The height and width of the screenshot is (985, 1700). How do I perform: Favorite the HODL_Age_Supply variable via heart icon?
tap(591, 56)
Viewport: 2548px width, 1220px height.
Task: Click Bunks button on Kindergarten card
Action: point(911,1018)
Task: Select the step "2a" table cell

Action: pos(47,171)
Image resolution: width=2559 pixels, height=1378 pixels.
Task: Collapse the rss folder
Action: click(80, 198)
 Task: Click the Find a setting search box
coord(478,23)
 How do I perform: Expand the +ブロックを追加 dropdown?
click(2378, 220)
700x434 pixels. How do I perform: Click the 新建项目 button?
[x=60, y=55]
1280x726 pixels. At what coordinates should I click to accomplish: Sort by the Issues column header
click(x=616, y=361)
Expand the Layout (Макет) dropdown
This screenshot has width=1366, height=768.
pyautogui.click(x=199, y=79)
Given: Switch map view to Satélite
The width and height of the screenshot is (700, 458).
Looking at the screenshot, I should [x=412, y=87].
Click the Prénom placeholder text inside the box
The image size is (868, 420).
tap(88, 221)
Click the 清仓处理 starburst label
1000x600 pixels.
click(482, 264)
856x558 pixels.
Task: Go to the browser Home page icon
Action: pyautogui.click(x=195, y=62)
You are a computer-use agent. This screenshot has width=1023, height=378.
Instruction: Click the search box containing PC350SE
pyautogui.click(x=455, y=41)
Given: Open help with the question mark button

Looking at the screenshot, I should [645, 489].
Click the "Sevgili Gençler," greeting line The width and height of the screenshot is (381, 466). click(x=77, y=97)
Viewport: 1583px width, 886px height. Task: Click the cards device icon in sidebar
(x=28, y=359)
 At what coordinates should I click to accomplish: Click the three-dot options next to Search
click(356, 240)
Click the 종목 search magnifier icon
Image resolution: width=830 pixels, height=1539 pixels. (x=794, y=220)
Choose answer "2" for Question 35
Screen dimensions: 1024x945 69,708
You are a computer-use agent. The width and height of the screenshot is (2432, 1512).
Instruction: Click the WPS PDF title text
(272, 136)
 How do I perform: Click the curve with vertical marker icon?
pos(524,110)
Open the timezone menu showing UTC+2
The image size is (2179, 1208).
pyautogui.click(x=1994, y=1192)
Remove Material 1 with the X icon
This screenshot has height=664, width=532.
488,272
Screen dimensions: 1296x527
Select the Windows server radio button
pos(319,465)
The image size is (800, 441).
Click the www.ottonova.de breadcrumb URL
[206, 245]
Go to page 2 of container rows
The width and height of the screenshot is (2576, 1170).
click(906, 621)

* * * *

DESCRIPTION OF THE TASK: Update the material above by replacing "How do I perform" with "How can I do" everywhere it appears, and leave all other lines unchanged.

EXPECTED OUTPUT:
The height and width of the screenshot is (985, 1700). How can I do: Favorite the HODL_Age_Supply variable via heart icon?
tap(591, 56)
Viewport: 2548px width, 1220px height.
Task: Click Bunks button on Kindergarten card
Action: point(911,1018)
Task: Select the step "2a" table cell

Action: pos(47,171)
Image resolution: width=2559 pixels, height=1378 pixels.
Task: Collapse the rss folder
Action: click(80, 198)
 Task: Click the Find a setting search box
coord(478,23)
 How can I do: Expand the +ブロックを追加 dropdown?
click(2378, 220)
700x434 pixels. How can I do: Click the 新建项目 button?
[x=60, y=55]
1280x726 pixels. At what coordinates should I click to accomplish: Sort by the Issues column header
click(x=616, y=361)
Expand the Layout (Макет) dropdown
This screenshot has width=1366, height=768.
pyautogui.click(x=199, y=79)
Given: Switch map view to Satélite
The width and height of the screenshot is (700, 458).
Looking at the screenshot, I should [x=412, y=87].
Click the Prénom placeholder text inside the box
The image size is (868, 420).
tap(88, 221)
Click the 清仓处理 starburst label
1000x600 pixels.
click(482, 264)
856x558 pixels.
Task: Go to the browser Home page icon
Action: pyautogui.click(x=195, y=62)
You are a computer-use agent. This screenshot has width=1023, height=378.
Instruction: Click the search box containing PC350SE
pyautogui.click(x=455, y=41)
Given: Open help with the question mark button

Looking at the screenshot, I should [645, 489].
Click the "Sevgili Gençler," greeting line The width and height of the screenshot is (381, 466). click(x=77, y=97)
Viewport: 1583px width, 886px height. Task: Click the cards device icon in sidebar
(x=28, y=359)
 At what coordinates should I click to accomplish: Click the three-dot options next to Search
click(356, 240)
Click the 종목 search magnifier icon
Image resolution: width=830 pixels, height=1539 pixels. (x=794, y=220)
Choose answer "2" for Question 35
Screen dimensions: 1024x945 69,708
You are a computer-use agent. The width and height of the screenshot is (2432, 1512).
Instruction: Click the WPS PDF title text
(272, 136)
 How can I do: Click the curve with vertical marker icon?
pos(524,110)
Open the timezone menu showing UTC+2
The image size is (2179, 1208).
pyautogui.click(x=1994, y=1192)
Remove Material 1 with the X icon
This screenshot has height=664, width=532.
488,272
Screen dimensions: 1296x527
Select the Windows server radio button
pos(319,465)
The image size is (800, 441).
Click the www.ottonova.de breadcrumb URL
[206, 245]
Go to page 2 of container rows
The width and height of the screenshot is (2576, 1170).
click(906, 621)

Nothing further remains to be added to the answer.